Yedi Zhang,Peter E. Latham,Andrew M Saxe

OpenReview PDF

提交: 2023-09-23更新: 2024-02-11

TL;DR

We show that in multimodal learning, late and intermediate fusion architectures can give rise to long unimodal phases and even prioritize learning a less helpful modality.

摘要

关键词

Multimodal LearningDeep Linear Neural Networks

评审与讨论

审稿意见

评分: 3置信度: 42023-10-13

This work initiates a theoretical study on the unimodal bias in multimodal learning, by analyzing the training dynamics. In particular, for linear networks, factors including a deeper fusion layer, stronger correlations between modalities and disparities in input-output correlations are identified as the causes of the unimodal bias.

优点

The problem of building up a theoretical understanding of multimodal learning is urgent and significant.
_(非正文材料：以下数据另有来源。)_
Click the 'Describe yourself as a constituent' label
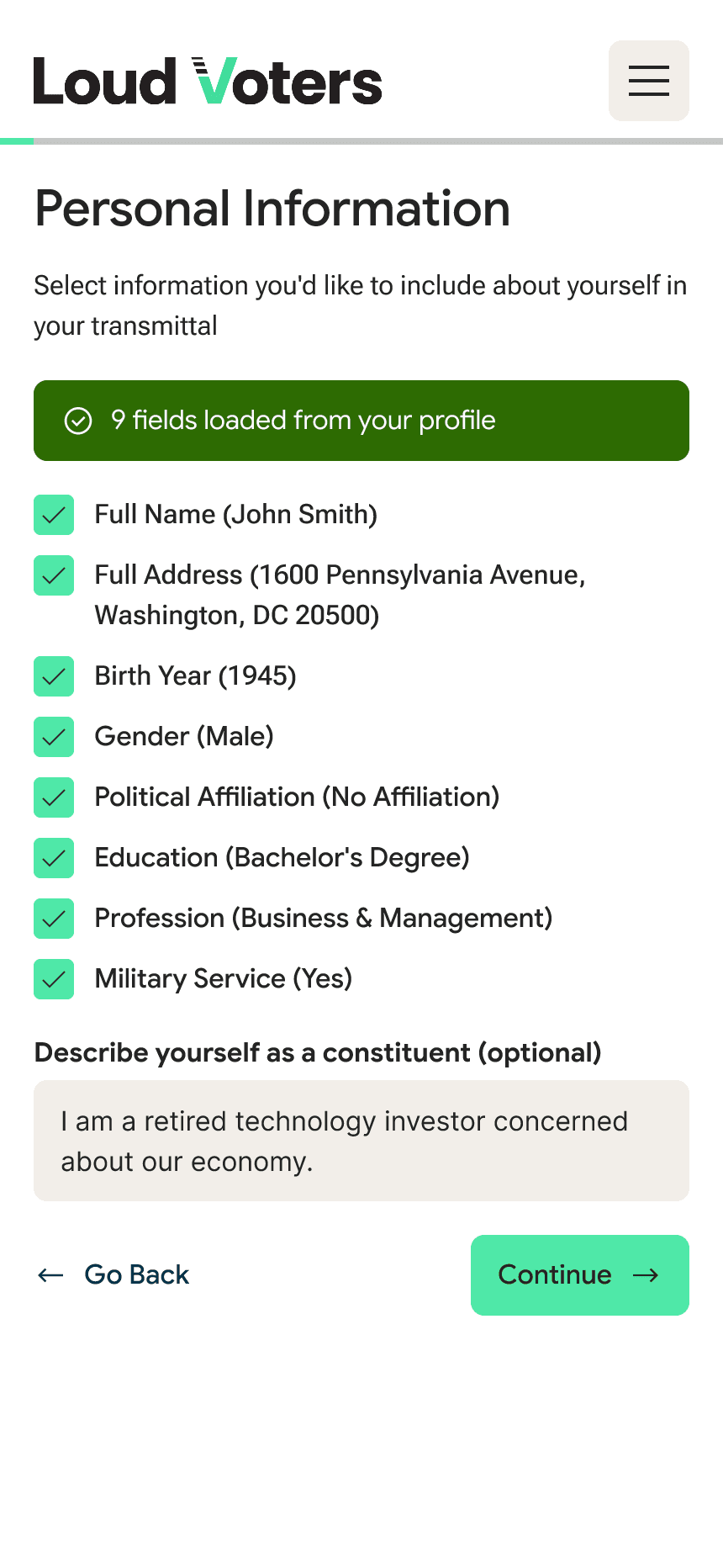point(317,1052)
Analyzing the training dynamic is an interesting and promising avenue for understanding unimodal bias. Such direction is intuitive due to relevant works on the implicit bias of neural networks, particularly on the training dynamics after zero training loss.

缺点

Unfocused writing: the writing of this work is unfocused. From the title and the contents, I presume this work is theoretical paper. However, there is no formal presentation of the theoretical results (propositions/lemmas/theorems). It greatly obstructs a smooth understanding of the results for readers. After I read the main-text, I still can't tell which part is prioritized. There should be rigorous summaries of the theoretical results. Even a heuristic-level summary can be useful.

Restricted results: the dynamic analysis only concerns linear networks, which is not popular in practice. Tools from the study of implicit bias of neural networks (for example, [1]) might be useful to deal with nonlinear networks.
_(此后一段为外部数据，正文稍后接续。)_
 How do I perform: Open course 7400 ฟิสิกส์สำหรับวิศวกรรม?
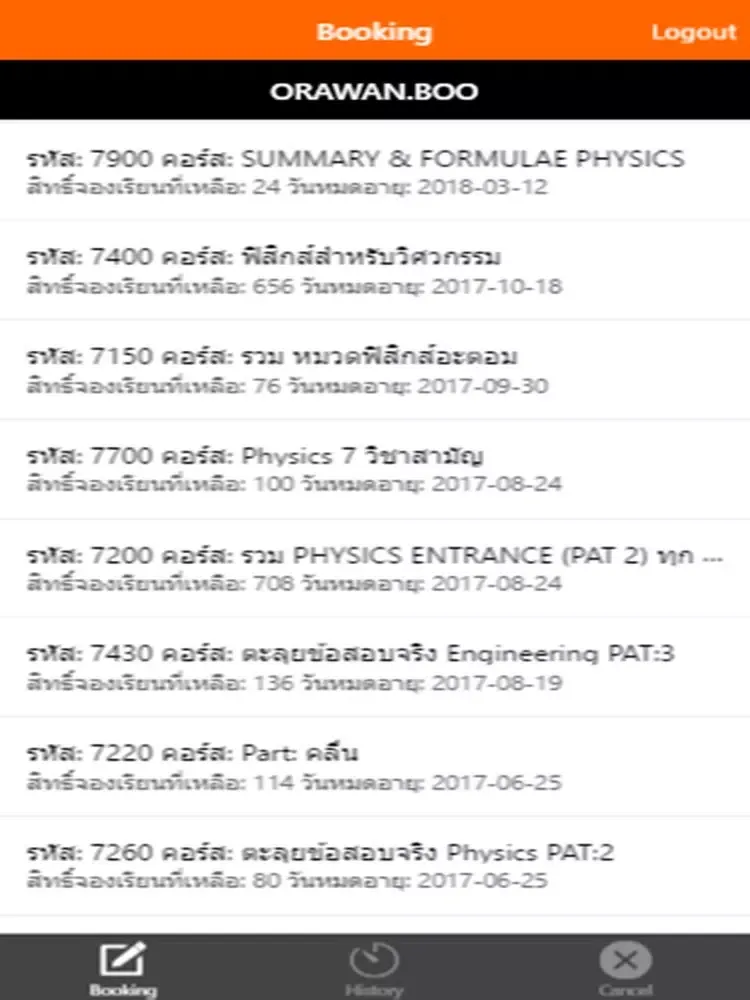[375, 270]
[1] What Happens after SGD Reaches Zero Loss? – A Mathematical Framework, Li et al 2021

问题

Though the contents might be interesting, the current writing style is certainly non-standard and disadvantageous to readability. In my opinion, the work needs a thorough rewriting for a clear summary and presentation of the theoretical results.
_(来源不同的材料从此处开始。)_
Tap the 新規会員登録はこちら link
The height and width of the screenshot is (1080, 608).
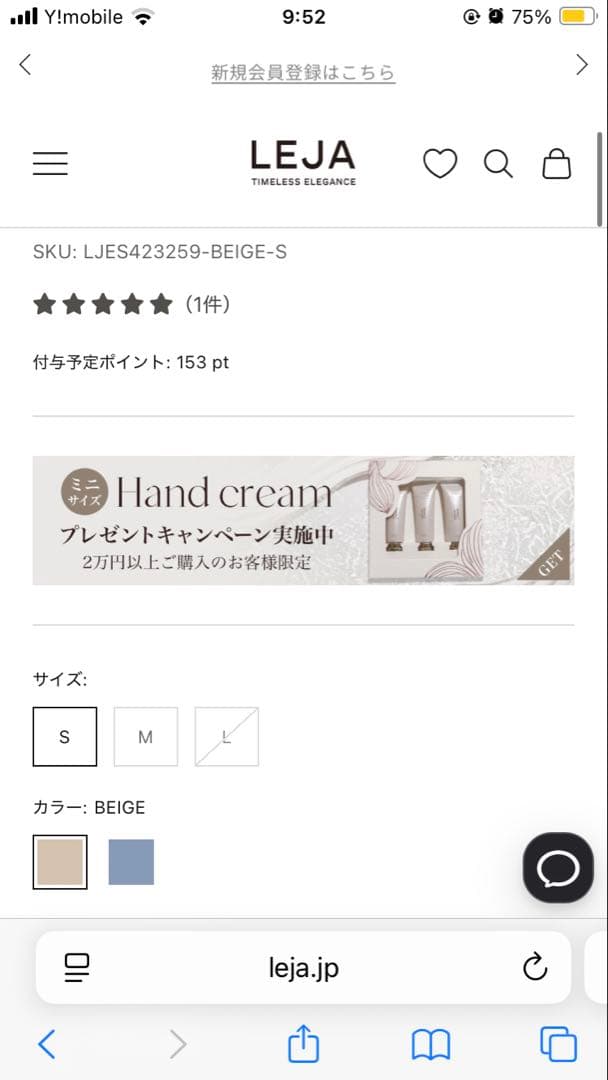303,72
Still, I'm curious the reason of the current writing. There seems to be plenty rigorous mathematical arguments in the appendix. Is there any difficulty preventing you from summarizing them as theorems?

评论- Response to Reviewer T6g2

2023-11-18

We thank the reviewer for the questions and suggestions and would like to respond below.

Restricted results

We agree that our analytical analysis is on the learning dynamics of linear networks. Nonetheless, we empirically find that our results, derived for linear networks, carry over to two-layer early/late fusion ReLU networks when the target task is linear. The results of two-layer ReLU networks (plotted as crosses in Fig. 3b and 3c) closely follow the theoretical predictions and results of their linear counterparts.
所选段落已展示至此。